Extract words between symbols in R




I have data like Braund, Mr. Owen Harris and I want to extract the part between , and . in R.
How can it be done??


Regex to the rescue! There’s a whole family of functions that you can play with.



BTW, after you master it, you can do stuff like this:


hahaha…this is a damn good one @anon.
Yep,once I master it. :stuck_out_tongue:


@shuvayan ,
If I am not wrong, this data is from the Titanic problem on Kaggle! :stuck_out_tongue:
You can use something like->

strsplit(columnName, split=’[,.]’)

Hope it helps!


@Aditya_Sharma, wouldn’t that require the strings in the each row to contain the exact string '.,' as a delimiter?



Yes it would. And I wrote columnName because I was sure that Titanic data had all the rows in that column with ’ . , ’ as the delimiter. We can use this if we want to do it for just one row->

strsplit(columnName[rowNumber], split=’[,.]’)

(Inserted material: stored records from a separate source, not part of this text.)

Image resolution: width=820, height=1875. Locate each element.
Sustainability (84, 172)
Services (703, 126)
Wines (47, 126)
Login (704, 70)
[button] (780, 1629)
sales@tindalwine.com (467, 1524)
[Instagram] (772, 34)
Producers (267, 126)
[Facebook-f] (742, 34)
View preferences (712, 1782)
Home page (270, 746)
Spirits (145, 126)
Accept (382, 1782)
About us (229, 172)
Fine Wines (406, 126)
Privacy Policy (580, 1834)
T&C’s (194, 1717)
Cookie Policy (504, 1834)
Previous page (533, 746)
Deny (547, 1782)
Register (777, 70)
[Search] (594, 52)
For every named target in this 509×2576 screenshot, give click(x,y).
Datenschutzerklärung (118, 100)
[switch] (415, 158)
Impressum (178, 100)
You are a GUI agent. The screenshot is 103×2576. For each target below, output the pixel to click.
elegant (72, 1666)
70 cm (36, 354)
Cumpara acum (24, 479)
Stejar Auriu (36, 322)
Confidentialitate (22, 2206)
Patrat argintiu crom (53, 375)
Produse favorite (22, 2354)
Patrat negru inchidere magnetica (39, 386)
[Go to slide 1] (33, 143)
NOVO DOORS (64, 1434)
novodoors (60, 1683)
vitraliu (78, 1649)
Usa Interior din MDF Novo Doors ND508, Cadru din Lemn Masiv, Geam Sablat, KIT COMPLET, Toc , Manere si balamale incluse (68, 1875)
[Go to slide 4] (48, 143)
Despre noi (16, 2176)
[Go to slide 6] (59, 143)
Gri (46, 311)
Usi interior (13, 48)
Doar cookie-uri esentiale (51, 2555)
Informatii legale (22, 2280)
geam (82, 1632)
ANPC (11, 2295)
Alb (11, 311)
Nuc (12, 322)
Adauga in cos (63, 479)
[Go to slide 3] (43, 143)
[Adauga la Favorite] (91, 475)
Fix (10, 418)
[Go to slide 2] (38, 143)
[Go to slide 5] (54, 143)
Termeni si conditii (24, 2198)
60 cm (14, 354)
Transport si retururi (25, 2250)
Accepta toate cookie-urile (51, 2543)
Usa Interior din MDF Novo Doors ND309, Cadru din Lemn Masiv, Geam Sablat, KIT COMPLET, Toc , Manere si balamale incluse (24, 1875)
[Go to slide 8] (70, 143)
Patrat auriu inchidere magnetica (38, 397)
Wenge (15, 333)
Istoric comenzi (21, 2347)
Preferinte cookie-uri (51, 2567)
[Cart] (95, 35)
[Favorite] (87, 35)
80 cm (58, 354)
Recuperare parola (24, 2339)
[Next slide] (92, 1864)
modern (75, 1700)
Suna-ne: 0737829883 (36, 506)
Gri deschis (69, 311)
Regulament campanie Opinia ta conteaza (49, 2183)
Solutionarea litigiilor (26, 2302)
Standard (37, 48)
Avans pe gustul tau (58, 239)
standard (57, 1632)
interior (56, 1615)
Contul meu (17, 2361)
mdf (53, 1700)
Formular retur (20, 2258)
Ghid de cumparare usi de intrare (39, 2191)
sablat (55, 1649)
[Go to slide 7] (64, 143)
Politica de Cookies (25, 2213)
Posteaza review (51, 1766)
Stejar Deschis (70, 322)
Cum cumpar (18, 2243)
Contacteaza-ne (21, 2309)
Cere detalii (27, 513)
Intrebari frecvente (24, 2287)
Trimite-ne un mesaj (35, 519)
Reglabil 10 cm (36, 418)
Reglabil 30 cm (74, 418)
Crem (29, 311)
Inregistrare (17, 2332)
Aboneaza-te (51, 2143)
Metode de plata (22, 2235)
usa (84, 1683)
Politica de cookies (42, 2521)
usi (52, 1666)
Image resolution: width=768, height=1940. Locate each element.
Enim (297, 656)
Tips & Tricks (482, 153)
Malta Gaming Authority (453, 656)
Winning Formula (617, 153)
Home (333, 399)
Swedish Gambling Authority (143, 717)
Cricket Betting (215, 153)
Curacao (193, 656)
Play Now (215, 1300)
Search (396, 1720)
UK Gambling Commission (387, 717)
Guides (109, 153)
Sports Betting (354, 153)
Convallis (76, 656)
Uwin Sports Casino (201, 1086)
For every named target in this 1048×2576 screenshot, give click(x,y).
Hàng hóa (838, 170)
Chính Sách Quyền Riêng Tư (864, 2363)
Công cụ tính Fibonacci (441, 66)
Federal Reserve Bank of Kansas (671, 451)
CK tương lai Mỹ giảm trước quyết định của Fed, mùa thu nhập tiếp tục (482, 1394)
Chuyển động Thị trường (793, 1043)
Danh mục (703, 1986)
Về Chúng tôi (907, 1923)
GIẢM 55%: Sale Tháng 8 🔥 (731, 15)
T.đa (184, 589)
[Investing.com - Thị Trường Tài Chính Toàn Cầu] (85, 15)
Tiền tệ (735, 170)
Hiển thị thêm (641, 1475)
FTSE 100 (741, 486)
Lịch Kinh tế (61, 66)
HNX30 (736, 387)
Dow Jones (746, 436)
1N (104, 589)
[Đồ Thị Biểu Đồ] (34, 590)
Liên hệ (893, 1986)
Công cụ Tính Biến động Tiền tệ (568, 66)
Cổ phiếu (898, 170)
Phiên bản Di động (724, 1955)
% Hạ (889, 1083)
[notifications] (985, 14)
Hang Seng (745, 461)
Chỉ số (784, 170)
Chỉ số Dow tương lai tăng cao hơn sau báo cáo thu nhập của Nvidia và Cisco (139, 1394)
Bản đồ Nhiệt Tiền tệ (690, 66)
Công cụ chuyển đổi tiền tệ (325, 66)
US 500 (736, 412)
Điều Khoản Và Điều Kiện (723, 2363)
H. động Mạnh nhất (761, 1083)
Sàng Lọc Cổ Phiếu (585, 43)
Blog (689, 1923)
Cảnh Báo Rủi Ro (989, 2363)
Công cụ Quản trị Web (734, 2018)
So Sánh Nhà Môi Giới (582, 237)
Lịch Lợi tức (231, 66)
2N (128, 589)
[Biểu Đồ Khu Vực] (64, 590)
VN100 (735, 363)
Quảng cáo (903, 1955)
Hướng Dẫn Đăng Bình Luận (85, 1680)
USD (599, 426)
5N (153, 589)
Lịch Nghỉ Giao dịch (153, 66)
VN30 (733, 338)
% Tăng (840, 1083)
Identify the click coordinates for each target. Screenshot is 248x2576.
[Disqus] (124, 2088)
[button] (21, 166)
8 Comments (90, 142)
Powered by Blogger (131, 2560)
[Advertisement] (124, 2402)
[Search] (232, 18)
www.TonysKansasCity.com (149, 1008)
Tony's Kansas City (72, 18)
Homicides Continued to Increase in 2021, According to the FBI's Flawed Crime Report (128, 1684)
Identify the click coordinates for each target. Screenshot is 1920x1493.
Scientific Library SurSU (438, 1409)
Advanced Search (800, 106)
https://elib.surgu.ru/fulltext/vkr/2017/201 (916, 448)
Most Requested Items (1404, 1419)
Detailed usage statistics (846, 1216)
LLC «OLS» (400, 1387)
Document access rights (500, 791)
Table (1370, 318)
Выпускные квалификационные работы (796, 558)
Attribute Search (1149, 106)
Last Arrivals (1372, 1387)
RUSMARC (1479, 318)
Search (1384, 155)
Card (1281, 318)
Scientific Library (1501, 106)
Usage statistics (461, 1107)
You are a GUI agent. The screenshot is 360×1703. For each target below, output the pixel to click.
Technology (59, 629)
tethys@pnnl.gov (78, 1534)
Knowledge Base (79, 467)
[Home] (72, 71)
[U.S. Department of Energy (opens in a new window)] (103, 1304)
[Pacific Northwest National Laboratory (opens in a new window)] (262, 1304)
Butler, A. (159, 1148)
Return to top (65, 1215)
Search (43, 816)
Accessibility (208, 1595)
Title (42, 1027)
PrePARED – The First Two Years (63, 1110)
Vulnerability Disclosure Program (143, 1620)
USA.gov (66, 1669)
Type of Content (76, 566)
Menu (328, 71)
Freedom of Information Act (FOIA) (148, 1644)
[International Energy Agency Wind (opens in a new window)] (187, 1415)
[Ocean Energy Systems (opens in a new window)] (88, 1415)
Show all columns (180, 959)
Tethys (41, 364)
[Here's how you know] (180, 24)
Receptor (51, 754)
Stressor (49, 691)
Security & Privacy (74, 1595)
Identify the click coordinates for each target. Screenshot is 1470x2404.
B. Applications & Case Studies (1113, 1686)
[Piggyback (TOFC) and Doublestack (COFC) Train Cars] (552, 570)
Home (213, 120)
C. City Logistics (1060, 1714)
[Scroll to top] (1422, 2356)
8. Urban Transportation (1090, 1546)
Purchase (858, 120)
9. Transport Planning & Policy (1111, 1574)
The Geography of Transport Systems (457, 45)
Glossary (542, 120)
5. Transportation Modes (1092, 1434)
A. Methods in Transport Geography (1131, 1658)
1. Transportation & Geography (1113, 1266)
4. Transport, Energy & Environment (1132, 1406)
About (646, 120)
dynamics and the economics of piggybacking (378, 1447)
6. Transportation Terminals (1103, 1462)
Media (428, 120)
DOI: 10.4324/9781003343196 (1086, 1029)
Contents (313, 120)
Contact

Oh, okay, I just figured out how it works. (Hadn’t taken into consideration the square brackets, initially.) Yes, in this case that’s a simpler solution than using grep. Thanks. :smile:



test <- "AB,C 123.DE"
regmatches(test, regexec(',(.*?)\\.', test))[[1]][2]
[1] "C 123"

In the test we would like to pull the elements of the test string between the comma and the period. The regular expression that we use is ',(.*?)\\.'. The parantheses represent the group that we would like to capture. Two backslashes are used in conjunction with the period in accordance with R syntax.